Pisał Norwid: „Słowo - jest czynu testamentem; czego się nie może czynem dopiąć, to się w słowie testuje - przekazuje; takie tylko słowa są potrzebne i tylko takie zmartwychwstają czynem”. Dzieło Braci Sołuńskich jest „testamentem czynu”, podjętego i realizowanego w ciągu wieków przez Słowian zarówno prawosławnych i pewną część rzymskokatolickich.

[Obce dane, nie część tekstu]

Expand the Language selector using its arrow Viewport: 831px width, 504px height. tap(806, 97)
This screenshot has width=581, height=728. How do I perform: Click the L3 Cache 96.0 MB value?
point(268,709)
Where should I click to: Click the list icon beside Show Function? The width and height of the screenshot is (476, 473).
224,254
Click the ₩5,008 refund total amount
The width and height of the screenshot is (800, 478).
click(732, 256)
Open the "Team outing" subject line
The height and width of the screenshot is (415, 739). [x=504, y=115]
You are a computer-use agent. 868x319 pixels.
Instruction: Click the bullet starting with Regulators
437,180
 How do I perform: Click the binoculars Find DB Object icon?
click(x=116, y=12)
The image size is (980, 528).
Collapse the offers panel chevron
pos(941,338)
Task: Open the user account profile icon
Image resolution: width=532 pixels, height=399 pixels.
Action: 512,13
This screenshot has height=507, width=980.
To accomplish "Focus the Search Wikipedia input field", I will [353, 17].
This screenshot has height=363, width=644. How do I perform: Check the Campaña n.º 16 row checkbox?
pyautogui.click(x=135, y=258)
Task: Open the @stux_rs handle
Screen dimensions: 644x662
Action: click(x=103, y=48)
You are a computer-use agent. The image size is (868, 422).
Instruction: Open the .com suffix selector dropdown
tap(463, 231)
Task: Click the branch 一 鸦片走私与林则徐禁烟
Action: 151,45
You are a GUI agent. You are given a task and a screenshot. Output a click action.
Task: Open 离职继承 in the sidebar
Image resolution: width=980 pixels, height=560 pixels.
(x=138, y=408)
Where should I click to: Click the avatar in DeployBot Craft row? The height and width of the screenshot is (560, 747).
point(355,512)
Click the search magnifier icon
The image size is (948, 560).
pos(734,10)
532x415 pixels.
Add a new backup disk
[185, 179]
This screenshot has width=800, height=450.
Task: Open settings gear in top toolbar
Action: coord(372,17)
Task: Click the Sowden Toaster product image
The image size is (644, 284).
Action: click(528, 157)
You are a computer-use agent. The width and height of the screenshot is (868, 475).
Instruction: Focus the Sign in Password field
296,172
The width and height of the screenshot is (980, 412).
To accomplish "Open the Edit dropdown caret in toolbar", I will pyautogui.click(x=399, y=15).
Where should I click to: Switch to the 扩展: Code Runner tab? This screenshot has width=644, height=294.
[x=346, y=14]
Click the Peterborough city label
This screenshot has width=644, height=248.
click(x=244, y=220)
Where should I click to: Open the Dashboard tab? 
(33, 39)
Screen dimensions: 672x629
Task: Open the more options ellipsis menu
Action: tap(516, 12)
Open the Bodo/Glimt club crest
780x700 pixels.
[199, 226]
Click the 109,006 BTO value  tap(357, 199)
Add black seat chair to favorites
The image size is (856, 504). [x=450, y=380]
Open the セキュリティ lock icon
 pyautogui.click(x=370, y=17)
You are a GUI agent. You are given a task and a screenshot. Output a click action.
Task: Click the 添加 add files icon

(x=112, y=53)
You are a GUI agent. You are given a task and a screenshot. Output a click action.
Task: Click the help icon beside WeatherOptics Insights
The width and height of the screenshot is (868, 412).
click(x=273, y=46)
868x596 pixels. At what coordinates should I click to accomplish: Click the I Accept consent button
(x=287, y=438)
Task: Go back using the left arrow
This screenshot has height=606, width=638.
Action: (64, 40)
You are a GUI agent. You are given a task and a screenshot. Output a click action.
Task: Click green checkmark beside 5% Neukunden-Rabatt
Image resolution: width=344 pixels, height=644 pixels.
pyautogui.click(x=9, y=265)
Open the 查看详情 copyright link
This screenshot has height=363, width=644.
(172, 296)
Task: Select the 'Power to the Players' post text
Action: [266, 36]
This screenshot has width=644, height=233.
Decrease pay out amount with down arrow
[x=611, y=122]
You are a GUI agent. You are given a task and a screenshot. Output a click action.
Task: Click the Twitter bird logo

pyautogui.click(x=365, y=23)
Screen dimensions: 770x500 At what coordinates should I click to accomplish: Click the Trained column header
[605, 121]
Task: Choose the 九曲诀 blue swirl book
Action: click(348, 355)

Papież - Słowianin, Jan Paweł II, w 1980 r. ogłosił obu Braci współpatronami Europy. Mówił wówczas, że oni „z godnym podziwu poświęceniem nieśli wiarę ludziom spragnionym prawdy i światła” i „w duchu szczerego braterstwa zbliżyli się do różnych ludów, aby nieść wszystkim orędzie powszechnej miłości, przepowiadane przez Chrystusa”. Ci święci Bracia są więc do dziś symbolem wspólnego chrześcijańskiego dziedzictwa Europy i „wieńcem uniesienia” narodów słowiańskich.
Wszystko zaś miało początek w tym, że obaj otworzyli swoje serca na rozumienie Bożego słowa, oraz tego, co Bóg mówił do nich przez wydarzenia, jakie miały miejsce w ich życiu.